AH: We need to make sure that we have prescribing diversity—that we don't have very homogenous prescribing practice—so that we can try to maintain effectiveness of antibiotics. In terms of what one can do within organizations, it's the same whether you're setting up a patient safety program or an infection prevention program. Antibiotic stewardship should be part of the quality agenda in hospitals; whether it sits directly in infection prevention or your patient safety program depends on how your hospitals work. But it should be something that everybody is signed up for; it should be regarded as an indicator of quality of care. It has to have full managerial and board support. And it should be integrated into all the existing systems for monitoring best practices and providing positive reinforcement.

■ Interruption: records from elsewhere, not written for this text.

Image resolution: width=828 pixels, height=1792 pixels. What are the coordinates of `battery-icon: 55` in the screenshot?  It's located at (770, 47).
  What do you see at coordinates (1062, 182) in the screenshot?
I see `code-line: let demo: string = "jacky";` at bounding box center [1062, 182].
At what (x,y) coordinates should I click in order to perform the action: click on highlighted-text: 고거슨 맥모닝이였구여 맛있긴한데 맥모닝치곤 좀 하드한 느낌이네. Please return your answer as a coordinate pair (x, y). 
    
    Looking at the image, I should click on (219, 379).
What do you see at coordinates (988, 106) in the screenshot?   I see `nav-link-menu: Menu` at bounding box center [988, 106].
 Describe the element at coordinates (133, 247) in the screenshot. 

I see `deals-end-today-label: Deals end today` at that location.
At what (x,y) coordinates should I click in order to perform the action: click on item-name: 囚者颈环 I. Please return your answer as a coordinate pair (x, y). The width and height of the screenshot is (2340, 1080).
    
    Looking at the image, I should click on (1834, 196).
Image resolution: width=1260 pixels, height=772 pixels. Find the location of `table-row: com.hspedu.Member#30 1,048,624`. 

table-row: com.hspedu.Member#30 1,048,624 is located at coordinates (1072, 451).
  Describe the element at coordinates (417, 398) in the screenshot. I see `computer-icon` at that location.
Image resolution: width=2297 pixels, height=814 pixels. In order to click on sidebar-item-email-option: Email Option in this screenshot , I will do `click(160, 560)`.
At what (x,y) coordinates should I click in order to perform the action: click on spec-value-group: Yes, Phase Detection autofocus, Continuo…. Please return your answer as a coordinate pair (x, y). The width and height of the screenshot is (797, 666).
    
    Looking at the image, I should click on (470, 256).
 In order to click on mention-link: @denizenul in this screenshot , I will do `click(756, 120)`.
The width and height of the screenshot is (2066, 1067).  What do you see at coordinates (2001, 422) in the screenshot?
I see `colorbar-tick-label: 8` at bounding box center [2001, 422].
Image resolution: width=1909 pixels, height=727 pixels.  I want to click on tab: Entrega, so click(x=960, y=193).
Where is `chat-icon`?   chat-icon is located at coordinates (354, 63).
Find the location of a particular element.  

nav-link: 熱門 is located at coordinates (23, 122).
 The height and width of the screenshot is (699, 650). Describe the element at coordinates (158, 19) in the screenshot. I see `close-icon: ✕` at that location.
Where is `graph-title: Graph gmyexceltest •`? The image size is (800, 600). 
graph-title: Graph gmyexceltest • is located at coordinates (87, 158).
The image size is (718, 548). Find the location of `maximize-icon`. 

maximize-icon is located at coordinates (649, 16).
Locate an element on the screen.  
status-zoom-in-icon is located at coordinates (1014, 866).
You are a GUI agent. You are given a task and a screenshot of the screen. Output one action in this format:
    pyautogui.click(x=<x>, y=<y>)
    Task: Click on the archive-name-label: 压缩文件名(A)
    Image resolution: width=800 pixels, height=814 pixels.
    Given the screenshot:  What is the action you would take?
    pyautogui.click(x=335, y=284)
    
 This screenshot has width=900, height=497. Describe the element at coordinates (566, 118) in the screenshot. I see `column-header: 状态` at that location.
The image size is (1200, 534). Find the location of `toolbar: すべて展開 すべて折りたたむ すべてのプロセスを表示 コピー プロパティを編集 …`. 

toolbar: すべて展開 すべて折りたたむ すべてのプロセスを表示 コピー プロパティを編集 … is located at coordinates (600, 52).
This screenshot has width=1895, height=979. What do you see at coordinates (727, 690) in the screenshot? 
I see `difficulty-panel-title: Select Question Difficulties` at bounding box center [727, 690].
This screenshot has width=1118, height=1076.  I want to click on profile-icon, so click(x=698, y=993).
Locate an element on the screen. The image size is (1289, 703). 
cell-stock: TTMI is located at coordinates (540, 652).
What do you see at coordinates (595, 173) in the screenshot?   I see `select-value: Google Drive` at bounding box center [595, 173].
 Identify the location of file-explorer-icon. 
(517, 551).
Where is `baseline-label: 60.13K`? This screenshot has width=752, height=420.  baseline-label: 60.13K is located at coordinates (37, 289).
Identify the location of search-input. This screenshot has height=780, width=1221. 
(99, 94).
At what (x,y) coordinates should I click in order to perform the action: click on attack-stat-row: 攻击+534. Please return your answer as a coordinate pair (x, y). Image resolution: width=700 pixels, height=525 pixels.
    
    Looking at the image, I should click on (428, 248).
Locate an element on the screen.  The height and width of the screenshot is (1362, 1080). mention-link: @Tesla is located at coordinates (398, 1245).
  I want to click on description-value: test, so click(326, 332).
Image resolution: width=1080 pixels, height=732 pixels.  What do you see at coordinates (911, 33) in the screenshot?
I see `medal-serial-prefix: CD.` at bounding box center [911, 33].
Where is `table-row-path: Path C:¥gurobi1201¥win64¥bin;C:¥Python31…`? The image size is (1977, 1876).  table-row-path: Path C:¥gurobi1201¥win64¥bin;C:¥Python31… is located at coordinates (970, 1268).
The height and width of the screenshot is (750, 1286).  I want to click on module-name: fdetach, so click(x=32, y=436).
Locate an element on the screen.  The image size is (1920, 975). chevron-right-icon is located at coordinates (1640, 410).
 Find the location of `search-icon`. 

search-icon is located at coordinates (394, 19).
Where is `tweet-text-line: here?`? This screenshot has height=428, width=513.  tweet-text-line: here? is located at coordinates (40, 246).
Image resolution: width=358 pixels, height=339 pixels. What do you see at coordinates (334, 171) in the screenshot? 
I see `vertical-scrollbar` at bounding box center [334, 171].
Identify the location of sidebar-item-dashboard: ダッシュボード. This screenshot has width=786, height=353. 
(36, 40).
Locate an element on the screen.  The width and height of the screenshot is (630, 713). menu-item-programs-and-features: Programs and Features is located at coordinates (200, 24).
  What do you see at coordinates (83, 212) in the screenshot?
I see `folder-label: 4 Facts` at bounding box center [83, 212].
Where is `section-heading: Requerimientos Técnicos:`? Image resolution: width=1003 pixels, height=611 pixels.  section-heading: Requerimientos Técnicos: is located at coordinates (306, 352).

You'll need role models. You'll need to make sure people have the skills. Shared beliefs and the organizational support all needs to be there. It shouldn't be something that's just bolted on.
RW: One question that's come up in many parts of patient safety, infections being one of them, is whether the approach that we've taken of trying to inspire and cajole clinicians to follow certain safety practices is the right one, or is it time to get tougher? Where should we land on that spectrum of trying to move people along and give them feedback versus saying as a system, "You must do this thing, and if you don't you cannot work here"?
AH: You need to do both. You need to be able to provide individual level feedback and data. But that also needs to be integrated into how you're monitoring everything else. So if you feel that it's an important quality indicator and compliance with it is important, you need to be measuring it at an individual level and feeding it back and supporting people. Clinical and managerial leaders will also need to be able to see that data, not just to target individuals but also to make sure that they are reinforcing and supporting the delivery of whatever process or outcome you're measuring. It's so important that the organization that you work in completely backs this up, so there can be no physician or surgeon feeling that they're above complying with prescribing or a particular practice. The other thing that needs to be recognized is the importance of clinical leaders and those clinical hierarchies. We need to make sure that those leaders are absolutely involved in whatever it is that you want to measure and ensure is something that your organization can robustly monitor as a quality indicator.
RW: In the US, we've had an incentive program to computerize hospitals and doctors' offices. And it appears to be working: the rate of computerization in American hospitals and clinics is now up to about 70%, and 4 years ago those numbers were about 10% or 20%. How does the wiring of health care change your field?
AH: Actually, I think this is really exciting. Going back to what you were saying about international possibilities. Here we have a variety of challenges related to IT and lack of electronic prescribing. However, what we've been doing a lot is using mobile technology. It is at the point of care whether you're seeing a patient at a desk, in your office, in consulting rooms, on a ward, whatever. This has kind of leapfrogged our existing technology. We recognize that many of our junior doctors and trainees are already using lots of mobile applications. Mobile technology offers some major opportunities for reinforcing compliance, providing information at the point of care, providing decision support, collecting data, and incentivizing people. In many countries that don't have the IT infrastructure that you're talking about, everybody uses their smartphones. Your question was just about PCs and IT. Even if you have problems with your IT infrastructure, your clunky PC, there may be quite a bit of mobile technology that will provide many solutions.